Set down exactly the lines below between the line holding "Privacy Feedback (670, 2228)" and the line holding "Students (449, 17)", inclusive; no other line belongs in the answer.

- Opening Delimiter -

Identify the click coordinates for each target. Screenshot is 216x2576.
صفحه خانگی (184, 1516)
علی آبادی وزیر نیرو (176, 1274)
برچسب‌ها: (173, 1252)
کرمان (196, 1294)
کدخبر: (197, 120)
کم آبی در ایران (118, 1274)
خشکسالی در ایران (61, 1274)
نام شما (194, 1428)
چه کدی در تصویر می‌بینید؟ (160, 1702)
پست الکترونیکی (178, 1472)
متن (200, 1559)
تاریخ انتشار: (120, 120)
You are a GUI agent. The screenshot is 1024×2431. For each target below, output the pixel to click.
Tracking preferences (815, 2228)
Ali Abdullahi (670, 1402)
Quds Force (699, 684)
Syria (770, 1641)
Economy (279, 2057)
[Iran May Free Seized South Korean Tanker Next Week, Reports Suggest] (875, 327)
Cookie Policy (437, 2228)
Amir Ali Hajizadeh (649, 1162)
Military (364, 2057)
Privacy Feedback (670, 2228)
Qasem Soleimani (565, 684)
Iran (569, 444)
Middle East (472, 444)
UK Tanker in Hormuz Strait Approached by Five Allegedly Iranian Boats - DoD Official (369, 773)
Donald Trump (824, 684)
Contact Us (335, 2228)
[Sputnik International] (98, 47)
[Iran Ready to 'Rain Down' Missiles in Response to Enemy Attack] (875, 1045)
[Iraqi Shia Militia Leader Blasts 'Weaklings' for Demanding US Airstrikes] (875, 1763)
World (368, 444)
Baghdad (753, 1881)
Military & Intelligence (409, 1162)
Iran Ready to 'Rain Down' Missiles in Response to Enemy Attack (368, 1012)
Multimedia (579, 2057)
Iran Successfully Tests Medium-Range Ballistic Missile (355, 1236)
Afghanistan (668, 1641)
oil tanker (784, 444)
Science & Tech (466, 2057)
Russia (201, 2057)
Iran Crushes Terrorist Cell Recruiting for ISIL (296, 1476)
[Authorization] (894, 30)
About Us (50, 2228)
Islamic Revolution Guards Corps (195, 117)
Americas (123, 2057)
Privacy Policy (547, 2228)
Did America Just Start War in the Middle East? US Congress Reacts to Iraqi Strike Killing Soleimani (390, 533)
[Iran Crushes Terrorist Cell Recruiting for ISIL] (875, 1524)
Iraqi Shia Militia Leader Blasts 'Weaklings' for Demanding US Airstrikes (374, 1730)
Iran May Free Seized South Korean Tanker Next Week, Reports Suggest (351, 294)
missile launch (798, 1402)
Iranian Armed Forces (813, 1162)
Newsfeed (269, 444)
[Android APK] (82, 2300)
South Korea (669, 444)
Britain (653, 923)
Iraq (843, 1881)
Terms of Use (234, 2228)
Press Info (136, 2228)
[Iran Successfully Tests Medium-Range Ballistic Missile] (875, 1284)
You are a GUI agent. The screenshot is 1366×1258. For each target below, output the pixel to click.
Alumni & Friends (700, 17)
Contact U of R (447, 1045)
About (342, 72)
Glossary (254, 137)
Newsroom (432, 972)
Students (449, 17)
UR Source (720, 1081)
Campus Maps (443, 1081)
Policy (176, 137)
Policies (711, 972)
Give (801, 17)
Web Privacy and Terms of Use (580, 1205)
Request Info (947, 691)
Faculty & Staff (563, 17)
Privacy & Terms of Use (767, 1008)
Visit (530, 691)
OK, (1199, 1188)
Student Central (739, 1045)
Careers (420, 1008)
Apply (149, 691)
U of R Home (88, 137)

- Closing Delimiter -

● **OUTPUT**:
Privacy Feedback (670, 2228)
Qasem Soleimani (565, 684)
Iran (569, 444)
Middle East (472, 444)
UK Tanker in Hormuz Strait Approached by Five Allegedly Iranian Boats - DoD Official (369, 773)
Donald Trump (824, 684)
Contact Us (335, 2228)
[Sputnik International] (98, 47)
[Iran Ready to 'Rain Down' Missiles in Response to Enemy Attack] (875, 1045)
[Iraqi Shia Militia Leader Blasts 'Weaklings' for Demanding US Airstrikes] (875, 1763)
World (368, 444)
Baghdad (753, 1881)
Military & Intelligence (409, 1162)
Iran Ready to 'Rain Down' Missiles in Response to Enemy Attack (368, 1012)
Multimedia (579, 2057)
Iran Successfully Tests Medium-Range Ballistic Missile (355, 1236)
Afghanistan (668, 1641)
oil tanker (784, 444)
Science & Tech (466, 2057)
Russia (201, 2057)
Iran Crushes Terrorist Cell Recruiting for ISIL (296, 1476)
[Authorization] (894, 30)
About Us (50, 2228)
Islamic Revolution Guards Corps (195, 117)
Americas (123, 2057)
Privacy Policy (547, 2228)
Did America Just Start War in the Middle East? US Congress Reacts to Iraqi Strike Killing Soleimani (390, 533)
[Iran Crushes Terrorist Cell Recruiting for ISIL] (875, 1524)
Iraqi Shia Militia Leader Blasts 'Weaklings' for Demanding US Airstrikes (374, 1730)
Iran May Free Seized South Korean Tanker Next Week, Reports Suggest (351, 294)
missile launch (798, 1402)
Iranian Armed Forces (813, 1162)
Newsfeed (269, 444)
[Android APK] (82, 2300)
South Korea (669, 444)
Britain (653, 923)
Iraq (843, 1881)
Terms of Use (234, 2228)
Press Info (136, 2228)
[Iran Successfully Tests Medium-Range Ballistic Missile] (875, 1284)
You are a GUI agent. The screenshot is 1366×1258. For each target below, output the pixel to click.
Alumni & Friends (700, 17)
Contact U of R (447, 1045)
About (342, 72)
Glossary (254, 137)
Newsroom (432, 972)
Students (449, 17)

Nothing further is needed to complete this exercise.